買いすぎのパターンはカテゴリごとに専門ツールを 1 つずつ揃えることです。買わなすぎのパターンは汎用 AI だけですべてを回そうとすることです。
注意点
- 同じ能力に二重に払う。 CLM に同梱の AI と単体のレビューツールは、プレイブック方式のレッドラインで重複します。ガード: どちらかを更新する前に、同じ 10 件の契約書を両方に通し、レッドライン採用率が高い方を残してください。
- 「込み」でも従量課金される AI。 Relativity は aiR をプラットフォームに同梱していますが、処理文書数で課金します。DISCO のオールインクルーシブ提供はそうではありません。ガード: 定価ではなくメーターを聞き、昨年の文書量に当てはめて試算してください。
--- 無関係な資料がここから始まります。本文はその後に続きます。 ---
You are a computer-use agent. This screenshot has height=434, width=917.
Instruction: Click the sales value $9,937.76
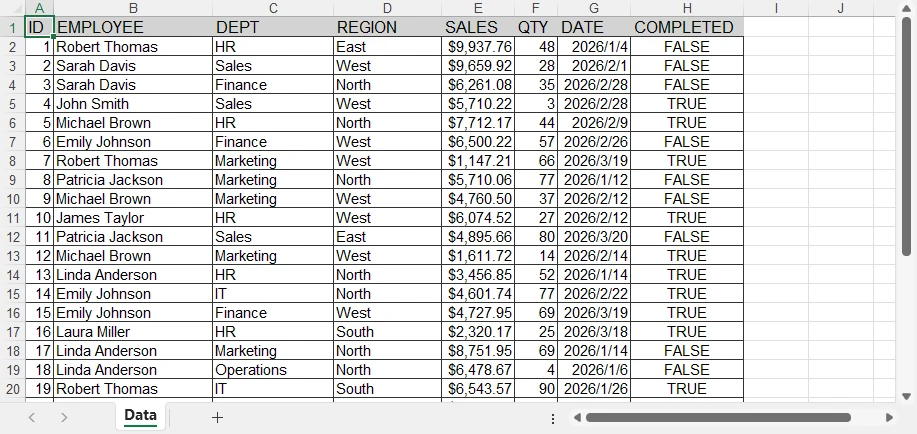(479, 47)
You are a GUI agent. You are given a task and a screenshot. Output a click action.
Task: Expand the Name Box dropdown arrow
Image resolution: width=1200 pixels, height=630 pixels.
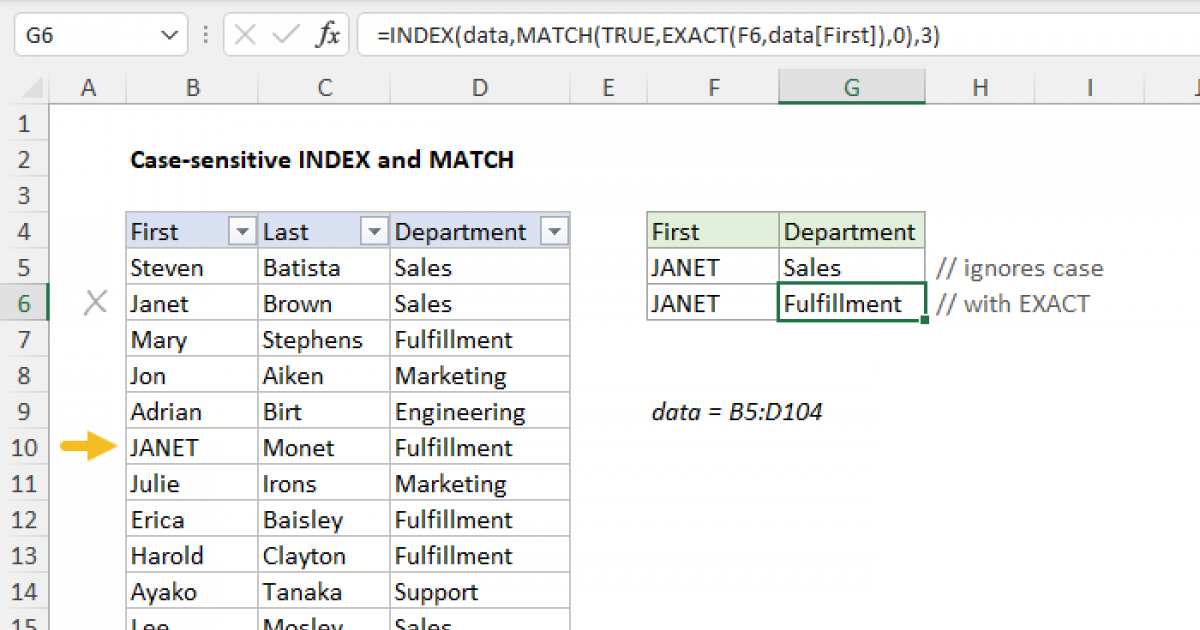[167, 36]
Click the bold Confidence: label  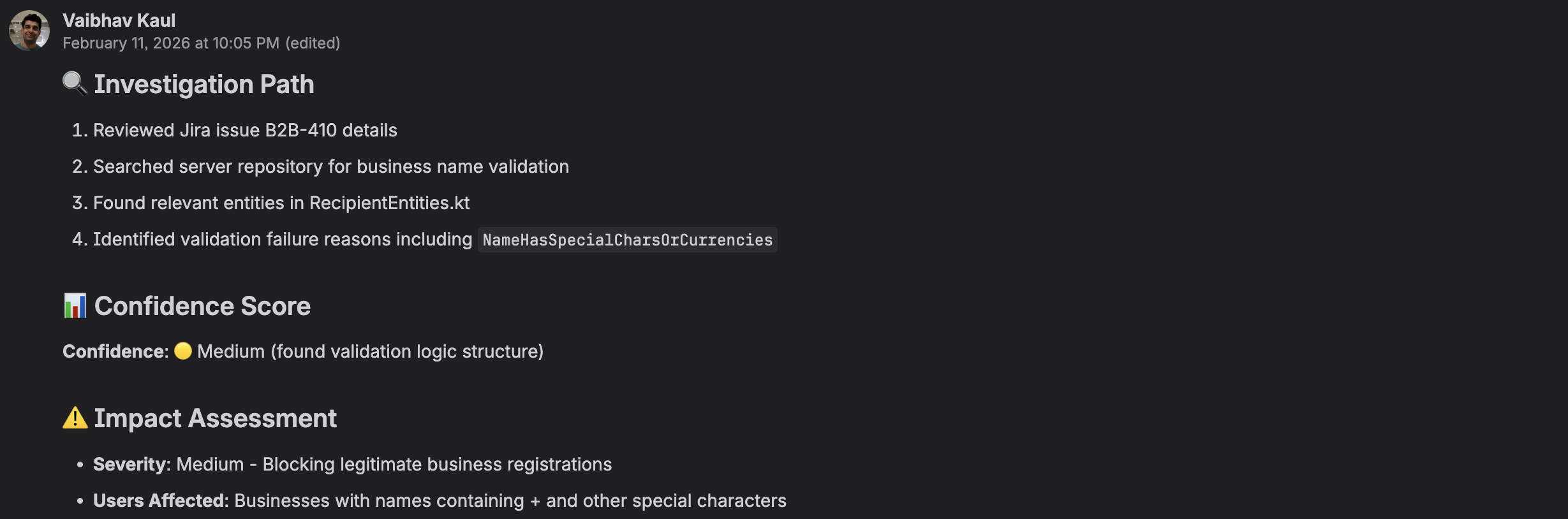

- AI 機能をプラットフォームのように買う。 上で述べた「買収されて値付けが変わる」パターンが失敗モードです。ガード: そのベンダーが、どのみち残すであろうシステムオブレコードを持つまでは、単機能 AI へのコミットを 12 か月までに抑えてください。
- ライセンスした調査ツールの名前が今も同じだと思い込む。 Lexis+ AI、Casetext、LawGeex は 24 か月のうちに所有者か名称が変わりました。ガード: 契約満了時ではなく、更新サイクルごとにリーガル AI ベンダー一覧を再検証してください。